## 阅读原文
# # #
你现在很饿,想要尽快找东西吃。你需要找到最短的路径到达一个食物所在的格子。

给定一个 m x n 的字符矩阵 grid ,包含下列不同类型的格子:

  • '*' 是你的位置。矩阵中有且只有一个 '*' 格子。
  • '#' 是食物。矩阵中可能存在多个食物。
  • 'O' 是空地,你可以穿过这些格子。
  • 'X' 是障碍,你不可以穿过这些格子。

返回你到任意食物的最短路径的长度。如果不存在你到任意食物的路径,返回 -1

 

示例 1:

输入: grid = [["X","X","X","X","X","X"],["X","*","O","O","O","X"],["X","O","O","#","O","X"],["X","X","X","X","X","X"]]
输出: 3
解释: 要拿到食物,你需要走 3 步。

Example 2:

输入: grid = [["X","X","X","X","X"],["X","*","X","O","X"],["X","O","X","#","X"],["X","X","X","X","X"]]
输出: -1
解释: 你不可能拿到食物。

示例 3:

输入: grid = [["X","X","X","X","X","X","X","X"],["X","*","O","X","O","#","O","X"],["X","O","O","X","O","O","X","X"],["X","O","O","O","O","#","O","X"],["X","X","X","X","X","X","X","X"]]
输出: 6
解释: 这里有多个食物。拿到下边的食物仅需走 6 步。

 

提示:

  • m == grid.length
  • n == grid[i].length
  • 1 <= m, n <= 200
  • grid[row][col] 是 '*'、 'X'、 'O' 或 '#' 。
  • grid 中有且只有一个 '*' 。

解法

方法一:BFS

根据题意,我们需要从 * 出发,找到最近的 #,返回最短路径长度。

首先,我们遍历整个二维数组,找到 * 的位置,将其作为 BFS 的起点,放入队列中。
# # #
## 所给材料
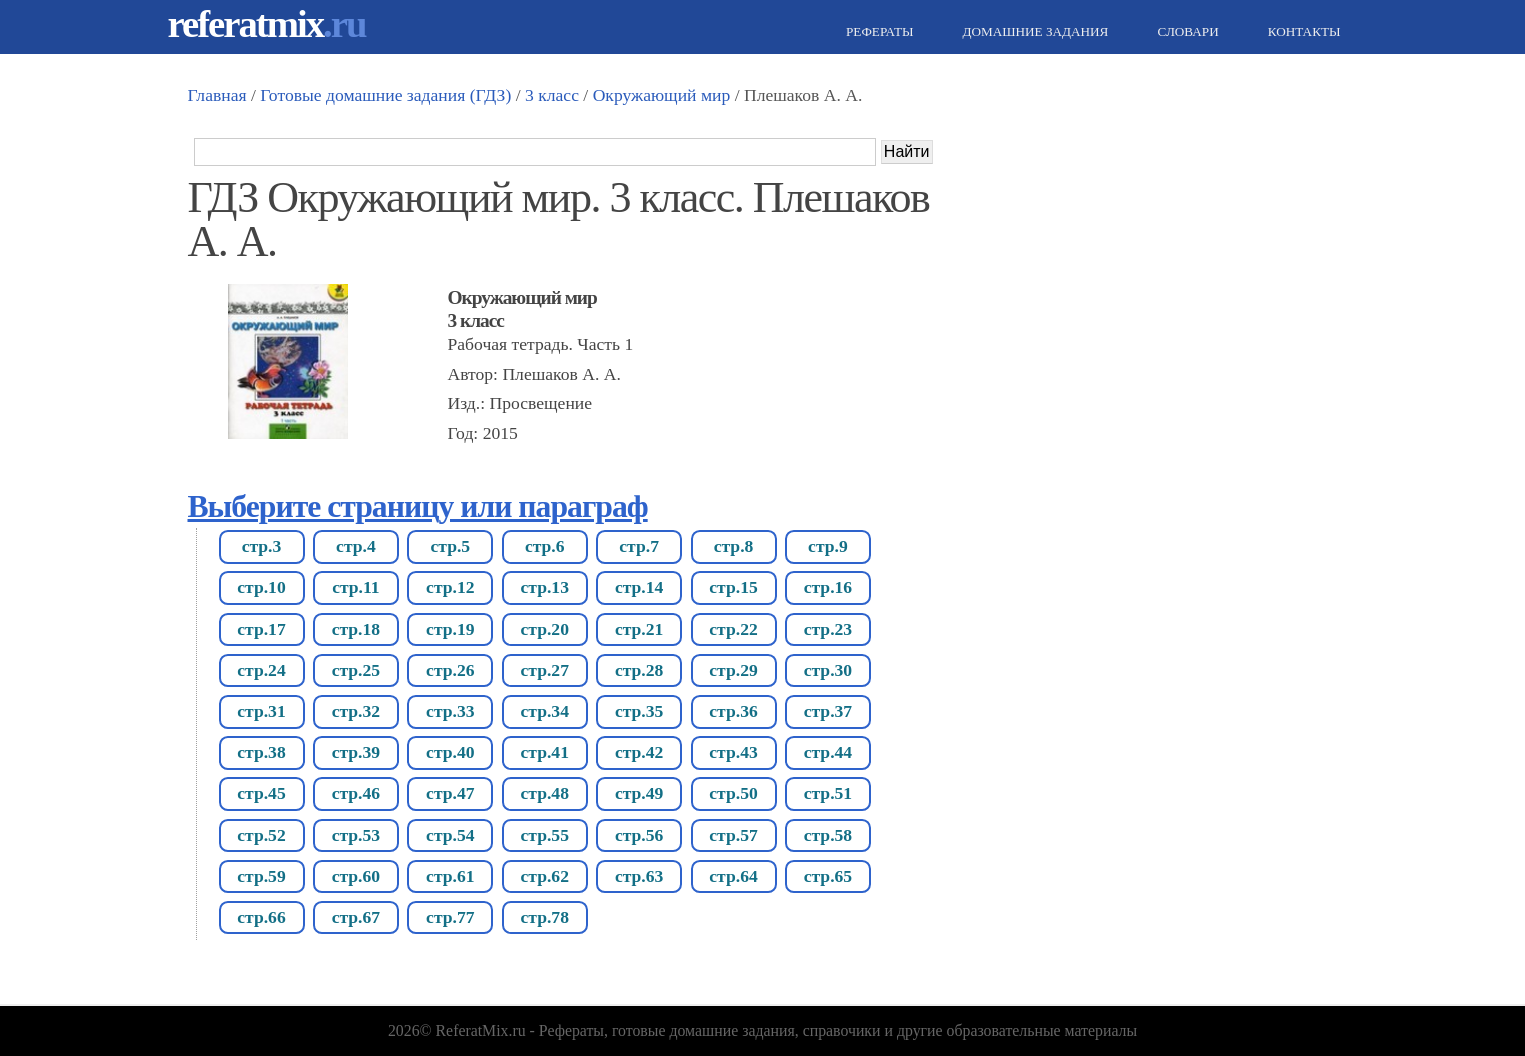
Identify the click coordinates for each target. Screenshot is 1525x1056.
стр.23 (828, 629)
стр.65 (828, 876)
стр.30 (828, 670)
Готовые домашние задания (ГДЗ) (385, 95)
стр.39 (356, 752)
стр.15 (733, 587)
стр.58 (828, 835)
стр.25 (356, 670)
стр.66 (261, 917)
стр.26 (450, 670)
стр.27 (544, 670)
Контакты (1302, 31)
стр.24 (261, 670)
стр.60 (356, 876)
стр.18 (356, 629)
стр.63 (639, 876)
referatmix (267, 23)
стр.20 (544, 629)
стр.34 (544, 711)
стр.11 (355, 587)
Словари (1185, 31)
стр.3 (262, 546)
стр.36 (733, 711)
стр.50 (733, 793)
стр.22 (733, 629)
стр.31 (261, 711)
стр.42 (639, 752)
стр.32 (356, 711)
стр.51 (828, 793)
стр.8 (734, 546)
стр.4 (356, 546)
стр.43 (733, 752)
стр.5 (450, 546)
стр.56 (639, 835)
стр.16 (828, 587)
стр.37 (828, 711)
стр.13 (544, 587)
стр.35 (639, 711)
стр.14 (639, 587)
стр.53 (356, 835)
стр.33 (450, 711)
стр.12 (450, 587)
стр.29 (733, 670)
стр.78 (544, 917)
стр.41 (544, 752)
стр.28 (639, 670)
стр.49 (639, 793)
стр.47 (450, 793)
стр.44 (828, 752)
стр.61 (450, 876)
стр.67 (356, 917)
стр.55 (544, 835)
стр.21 (639, 629)
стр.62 (544, 876)
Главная (217, 95)
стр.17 (261, 629)
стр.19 (450, 629)
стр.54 (450, 835)
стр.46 (356, 793)
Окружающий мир (662, 95)
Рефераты (877, 31)
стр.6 (545, 546)
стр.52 (261, 835)
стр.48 (544, 793)
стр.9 (828, 546)
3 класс (552, 95)
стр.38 (261, 752)
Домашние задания (1032, 31)
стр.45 (261, 793)
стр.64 (733, 876)
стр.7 (639, 546)
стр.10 (261, 587)
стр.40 (450, 752)
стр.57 (733, 835)
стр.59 (261, 876)
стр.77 (450, 917)
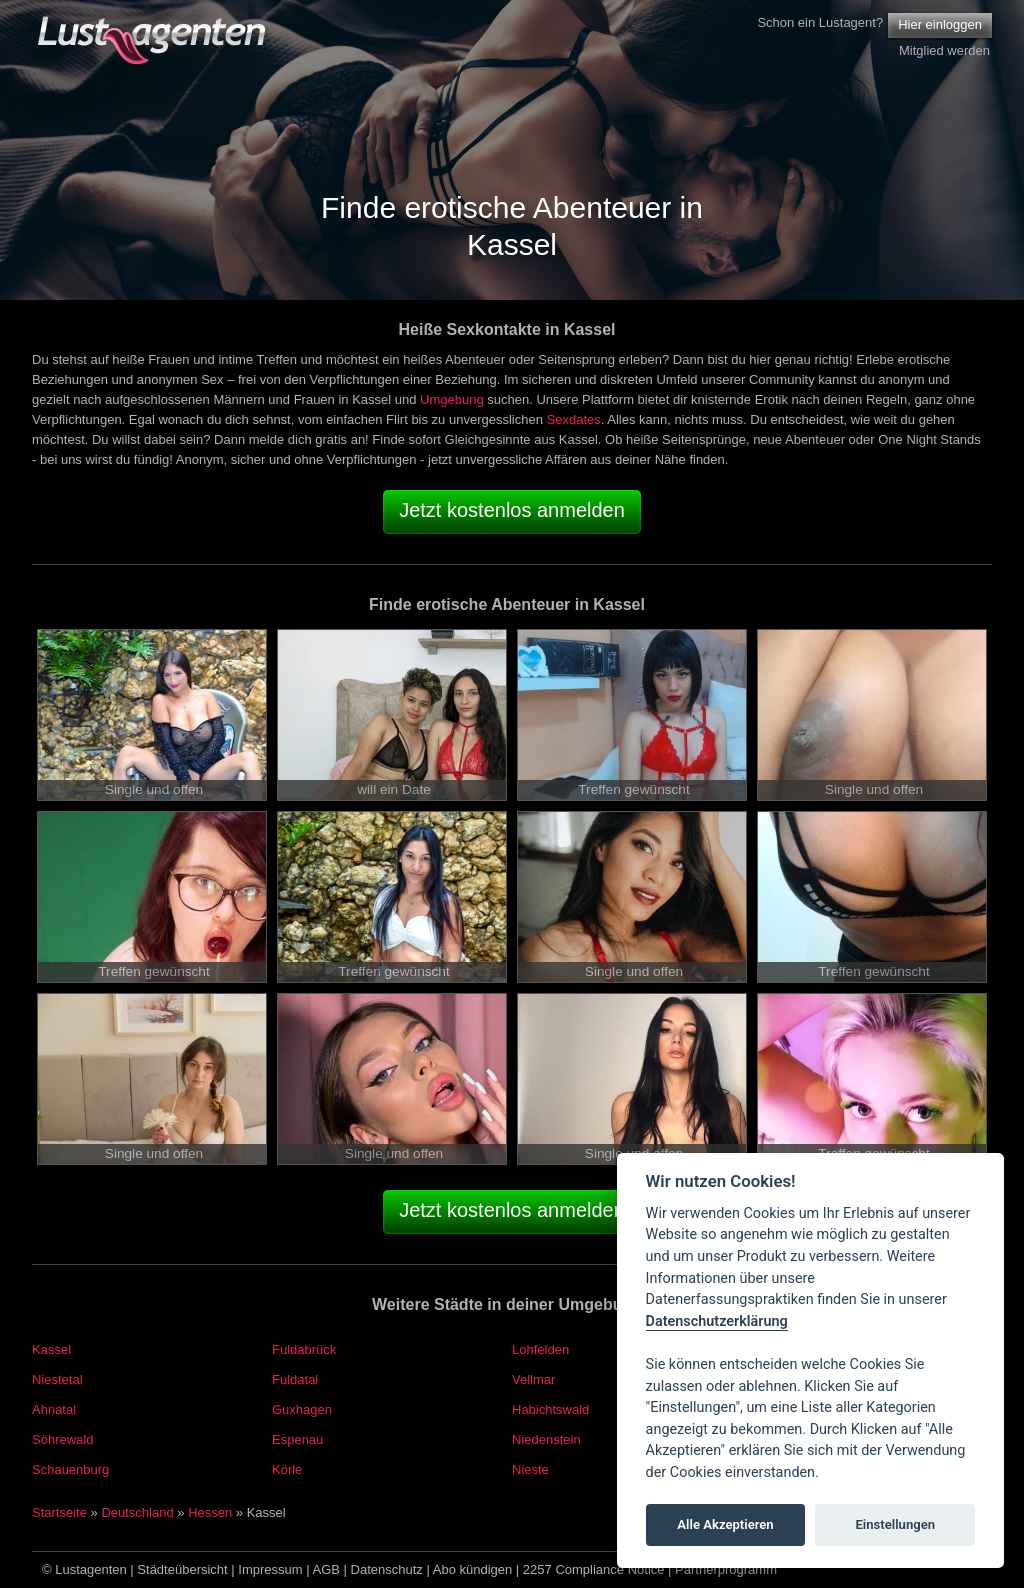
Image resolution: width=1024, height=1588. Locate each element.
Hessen (210, 1512)
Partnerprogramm (726, 1569)
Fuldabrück (304, 1349)
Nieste (530, 1469)
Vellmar (533, 1379)
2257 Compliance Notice (594, 1569)
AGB (326, 1569)
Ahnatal (54, 1409)
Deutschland (137, 1512)
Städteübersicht (182, 1569)
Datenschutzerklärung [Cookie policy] (717, 1321)
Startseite (59, 1512)
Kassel (51, 1349)
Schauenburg (70, 1469)
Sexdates (574, 419)
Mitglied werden (944, 50)
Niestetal (57, 1379)
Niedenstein (546, 1439)
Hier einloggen (940, 24)
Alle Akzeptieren (725, 1524)
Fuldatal (295, 1379)
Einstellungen (895, 1524)
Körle (287, 1469)
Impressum (270, 1569)
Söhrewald (62, 1439)
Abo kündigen (473, 1569)
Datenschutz (387, 1569)
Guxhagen (302, 1409)
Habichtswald (550, 1409)
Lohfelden (540, 1349)
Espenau (297, 1439)
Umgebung (452, 399)
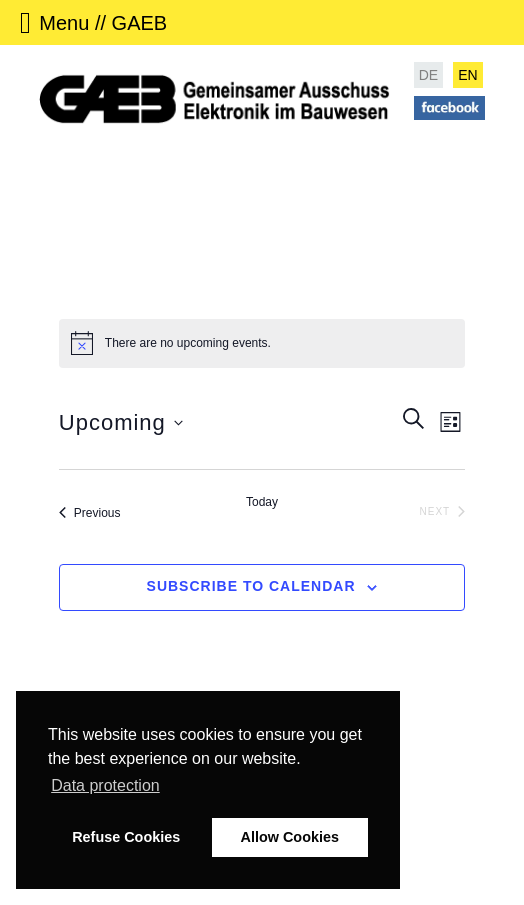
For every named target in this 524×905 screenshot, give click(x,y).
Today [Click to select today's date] (262, 502)
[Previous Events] (90, 513)
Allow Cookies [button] (290, 837)
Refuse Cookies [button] (126, 837)
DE (428, 75)
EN (467, 75)
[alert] (262, 343)
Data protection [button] (105, 785)
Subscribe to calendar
# # #
## 任务说明
请续写这篇关于求取食物最短路径的题解，从“将其作为 BFS 的起点，放入队列中。”之后接着写下去。

## 作答结果
然后,我们开始 BFS,遍历队列中的元素,每次遍历到一个元素,我们将其上下左右四个方向的元素加入队列中,直到遇到 #,返回当前层数。

时间复杂度 $O(m \times n)$,空间复杂度 $O(1)$。其中 $m$$n$ 分别为二维数组的行数和列数。

Python3

class Solution:
    def getFood(self, grid: List[List[str]]) -> int:
        m, n = len(grid), len(grid[0])
        i, j = next((i, j) for i in range(m)
                    for j in range(n) if grid[i][j] == '*')
        q = deque([(i, j)])
        dirs = (-1, 0, 1, 0, -1)
        ans = 0
        while q:
            ans += 1
            for _ in range(len(q)):
                i, j = q.popleft()
                for a, b in pairwise(dirs):
                    x, y = i + a, j + b
                    if 0 <= x < m and 0 <= y < n:
                        if grid[x][y] == '#':
                            return ans
                        if grid[x][y] == 'O':
                            grid[x][y] = 'X'
                            q.append((x, y))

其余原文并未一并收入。